I solved this question in two different ways and got two different answers to it. Method #1: The question is of the form $1^\infty$. So, to solve it, I took it in the power of e and wrote the numerator in the natural logarithmic function.
Now, according to the Maclauren series, $$\lim_{x\to 0} \left(\frac{\ln (x+1)}{x}\right) = 1$$ Using this result, then rationalising the power and then using the result $$\lim_{x\to 0} \left(\frac{\sin x}{x}\right) = 1$$ we get the answer as $e^{-1/30}$
Method #2:
In this method, I decided to go by the basics instead.

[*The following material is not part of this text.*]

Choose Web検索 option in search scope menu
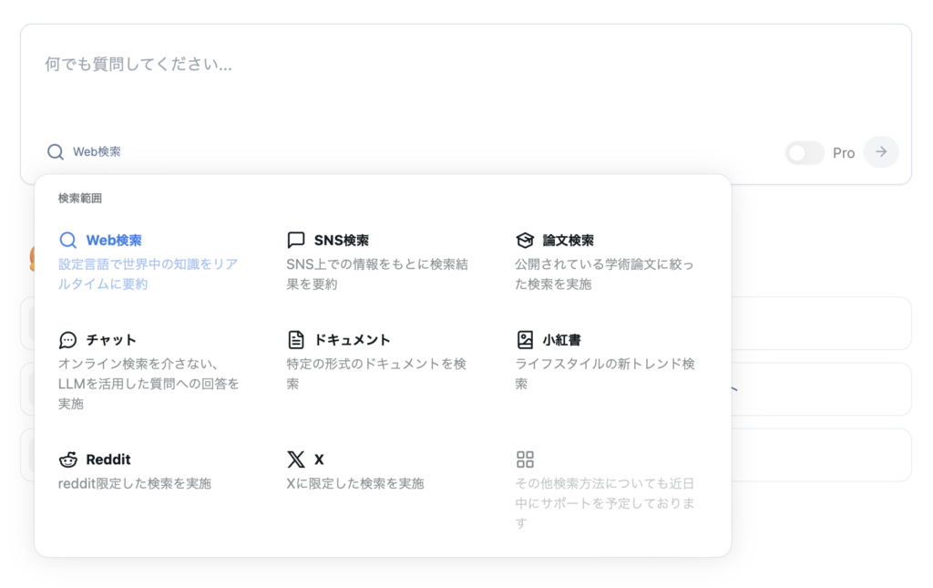tap(114, 241)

I took out the left-hand limit and the right-hand limit separately.
If we want the right-hand limit, then we will have to put $x = 0^+$. Upon doing so, the denominator becomes slightly greater than the numerator, and we can say that the part inside the parenthesis is slightly less than 1. Now $cosec 0^+$ tends to $\infty$ Also, a number less than 1 raised to the power of infinity tends to 0.
$\therefore$ The right-hand limit is zero.
In a similar manner when we take out the left-hand limit, that also comes out to be zero.
Hence, by this method, the answer should be 0.
Please help.
You need to work out what happens to \begin{align} \ln(2+\sqrt{9+x}) &=\ln(2+3\sqrt{1+(x/9)}\,)\\ &=\ln(2+3(1+x/18+o(x)))\\ &=\ln(5+x/6+o(x))\\ &=\ln 5+\ln(1+x/30+o(x))\\ &=\ln 5+x/30+o(x) \end{align} Thus the logarithm of your function is $$ \frac{\ln 5-\ln(2+\sqrt{9+x})}{\sin x}= \frac{\ln 5-\ln 5-x/30+o(x)}{x+o(x)} $$ and the limit (of the logarithm) is $-1/30$. So the given limit is $e^{-1/30}$. Good job with method #1.
Your method #2 is flawed: for instance $$ \lim_{x\to0^+}(1-x)^{1/x}=e^{-1} $$ and not $0$ as you claim.